▶ [BRIEF]: What's wanted is the full listing, reproduced exactly.
###
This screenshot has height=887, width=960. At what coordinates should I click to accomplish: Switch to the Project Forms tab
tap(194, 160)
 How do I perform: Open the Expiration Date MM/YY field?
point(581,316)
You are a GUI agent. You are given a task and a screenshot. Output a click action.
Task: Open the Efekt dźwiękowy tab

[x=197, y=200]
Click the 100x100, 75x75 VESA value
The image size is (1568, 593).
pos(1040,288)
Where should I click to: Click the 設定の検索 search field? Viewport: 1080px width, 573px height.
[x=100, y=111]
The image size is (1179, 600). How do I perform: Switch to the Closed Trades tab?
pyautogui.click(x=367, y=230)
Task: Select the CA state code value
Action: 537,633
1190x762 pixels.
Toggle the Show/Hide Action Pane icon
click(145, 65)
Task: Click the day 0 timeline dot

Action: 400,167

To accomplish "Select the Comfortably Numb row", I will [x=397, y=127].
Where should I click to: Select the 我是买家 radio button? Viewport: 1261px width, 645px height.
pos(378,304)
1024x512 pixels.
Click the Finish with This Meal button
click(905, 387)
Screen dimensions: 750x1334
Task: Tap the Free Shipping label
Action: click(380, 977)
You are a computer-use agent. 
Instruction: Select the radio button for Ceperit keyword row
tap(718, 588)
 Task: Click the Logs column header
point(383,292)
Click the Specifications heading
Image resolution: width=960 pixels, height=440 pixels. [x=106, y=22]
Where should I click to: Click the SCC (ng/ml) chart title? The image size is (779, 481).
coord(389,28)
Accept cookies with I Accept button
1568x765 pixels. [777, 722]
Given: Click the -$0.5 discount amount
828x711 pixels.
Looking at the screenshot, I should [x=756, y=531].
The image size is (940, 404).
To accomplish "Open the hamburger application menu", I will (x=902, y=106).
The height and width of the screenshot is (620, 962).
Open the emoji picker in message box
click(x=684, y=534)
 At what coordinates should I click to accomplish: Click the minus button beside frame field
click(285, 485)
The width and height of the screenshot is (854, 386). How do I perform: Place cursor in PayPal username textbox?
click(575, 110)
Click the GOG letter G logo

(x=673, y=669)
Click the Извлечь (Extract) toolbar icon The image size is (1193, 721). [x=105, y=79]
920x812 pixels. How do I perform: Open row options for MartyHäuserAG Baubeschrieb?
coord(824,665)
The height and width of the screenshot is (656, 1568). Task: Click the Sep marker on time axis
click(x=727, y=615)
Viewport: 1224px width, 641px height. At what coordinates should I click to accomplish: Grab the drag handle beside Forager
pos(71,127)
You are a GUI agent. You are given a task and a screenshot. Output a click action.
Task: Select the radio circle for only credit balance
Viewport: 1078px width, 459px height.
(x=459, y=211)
###
▶ [SOLUTION FOR THIS EXERCISE]:
This screenshot has height=887, width=960. At what coordinates should I click to accomplish: Switch to the Project Forms tab
tap(194, 160)
 How do I perform: Open the Expiration Date MM/YY field?
point(581,316)
You are a GUI agent. You are given a task and a screenshot. Output a click action.
Task: Open the Efekt dźwiękowy tab

[x=197, y=200]
Click the 100x100, 75x75 VESA value
The image size is (1568, 593).
pos(1040,288)
Where should I click to: Click the 設定の検索 search field? Viewport: 1080px width, 573px height.
[x=100, y=111]
The image size is (1179, 600). How do I perform: Switch to the Closed Trades tab?
pyautogui.click(x=367, y=230)
Task: Select the CA state code value
Action: 537,633
1190x762 pixels.
Toggle the Show/Hide Action Pane icon
click(145, 65)
Task: Click the day 0 timeline dot

Action: 400,167

To accomplish "Select the Comfortably Numb row", I will [x=397, y=127].
Where should I click to: Select the 我是买家 radio button? Viewport: 1261px width, 645px height.
pos(378,304)
1024x512 pixels.
Click the Finish with This Meal button
click(905, 387)
Screen dimensions: 750x1334
Task: Tap the Free Shipping label
Action: click(380, 977)
You are a computer-use agent. 
Instruction: Select the radio button for Ceperit keyword row
tap(718, 588)
 Task: Click the Logs column header
point(383,292)
Click the Specifications heading
Image resolution: width=960 pixels, height=440 pixels. [x=106, y=22]
Where should I click to: Click the SCC (ng/ml) chart title? The image size is (779, 481).
coord(389,28)
Accept cookies with I Accept button
1568x765 pixels. [777, 722]
Given: Click the -$0.5 discount amount
828x711 pixels.
Looking at the screenshot, I should [x=756, y=531].
The image size is (940, 404).
To accomplish "Open the hamburger application menu", I will (x=902, y=106).
The height and width of the screenshot is (620, 962).
Open the emoji picker in message box
click(x=684, y=534)
 At what coordinates should I click to accomplish: Click the minus button beside frame field
click(285, 485)
The width and height of the screenshot is (854, 386). How do I perform: Place cursor in PayPal username textbox?
click(575, 110)
Click the GOG letter G logo

(x=673, y=669)
Click the Извлечь (Extract) toolbar icon The image size is (1193, 721). [x=105, y=79]
920x812 pixels. How do I perform: Open row options for MartyHäuserAG Baubeschrieb?
coord(824,665)
The height and width of the screenshot is (656, 1568). Task: Click the Sep marker on time axis
click(x=727, y=615)
Viewport: 1224px width, 641px height. At what coordinates should I click to accomplish: Grab the drag handle beside Forager
pos(71,127)
You are a GUI agent. You are given a task and a screenshot. Output a click action.
Task: Select the radio circle for only credit balance
Viewport: 1078px width, 459px height.
(x=459, y=211)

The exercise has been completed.